Introduction to connections
BigQuery lets you query data that's stored outside of BigQuery in Google Cloud services like Cloud Storage or Spanner, or in third-party sources like AWS or Azure. These external connections use the BigQuery Connection API.
For example, suppose that you store details about customer orders in Cloud SQL and data about sales in BigQuery, and you want to join the two tables in a single query. You can create a Cloud SQL connection to the external database by using the BigQuery Connection API. With connections, you never send database credentials as cleartext.
A connection is encrypted and securely stored in the BigQuery connection service. You can give users access to connections by granting them BigQuery connection Identity and Access Management (IAM) roles.
Connection types
BigQuery provides different connection types for the following external data sources:
- Amazon Simple Storage Service (Amazon S3)
- Apache Spark
- Azure Blob Storage
- Google Cloud resources such as Vertex AI remote models, remote functions, and BigLake
- Spanner
- Cloud SQL
- AlloyDB for PostgreSQL
- SAP Datasphere
Amazon S3 connections
To create an Amazon S3 connection with BigQuery Omni, see Connect to Amazon S3.

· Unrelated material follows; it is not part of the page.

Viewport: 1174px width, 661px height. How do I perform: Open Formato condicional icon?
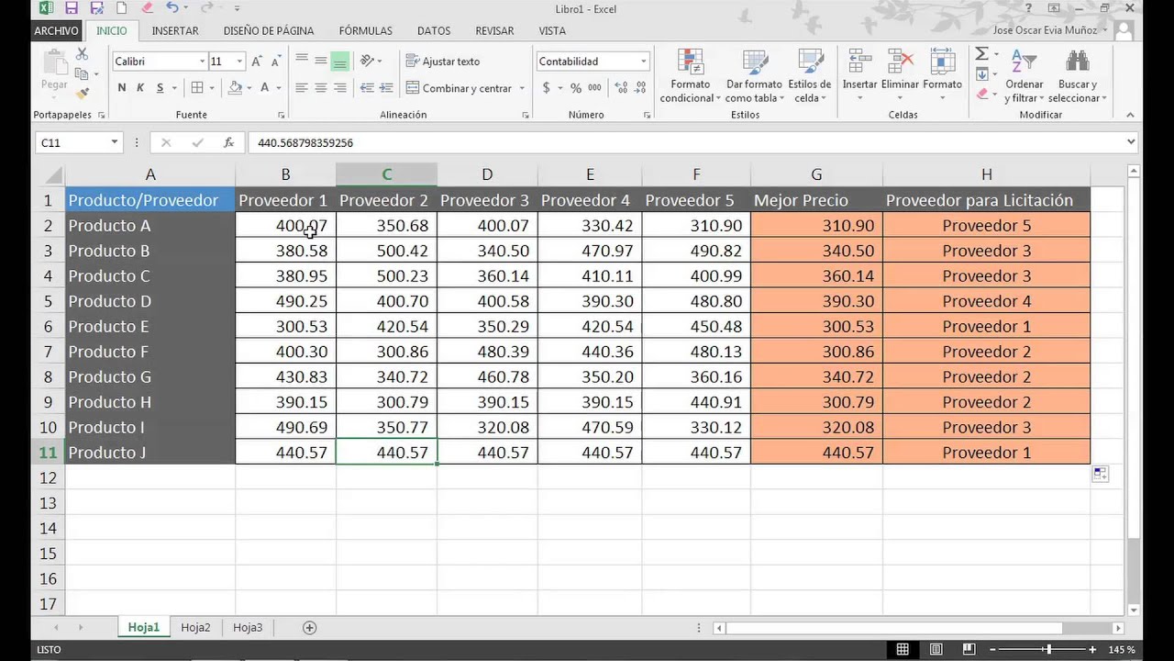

Once you have an existing Amazon S3 connection, you can do the following:
- Create external tables on Amazon S3
- Query the Amazon S3 data
- Export results to Amazon S3
- Create datasets based on AWS Glue databases.
Spark connections
Stored procedures for Spark let you run stored procedures written in Python using BigQuery. A Spark connection lets you connect to Dataproc Serverless and run the stored procedures for Spark.
To create this connection, see Create connections.
Blob Storage connections
To create a Blob Storage connection with BigQuery Omni, see Connect to Blob Storage.
Once you have an existing Blob Storage connection, you can do the following:
- Create external tables based on Blob Storage
- Query the Blob Storage data
- Export results to Blob Storage
Google Cloud resource connections
A Google Cloud resource connection is a connection to authorize access to other Google Cloud resources such as Vertex AI remote models, remote functions, and BigLake. For details on how to set up a Google Cloud resource connection, see Create and set up a Cloud resource connection.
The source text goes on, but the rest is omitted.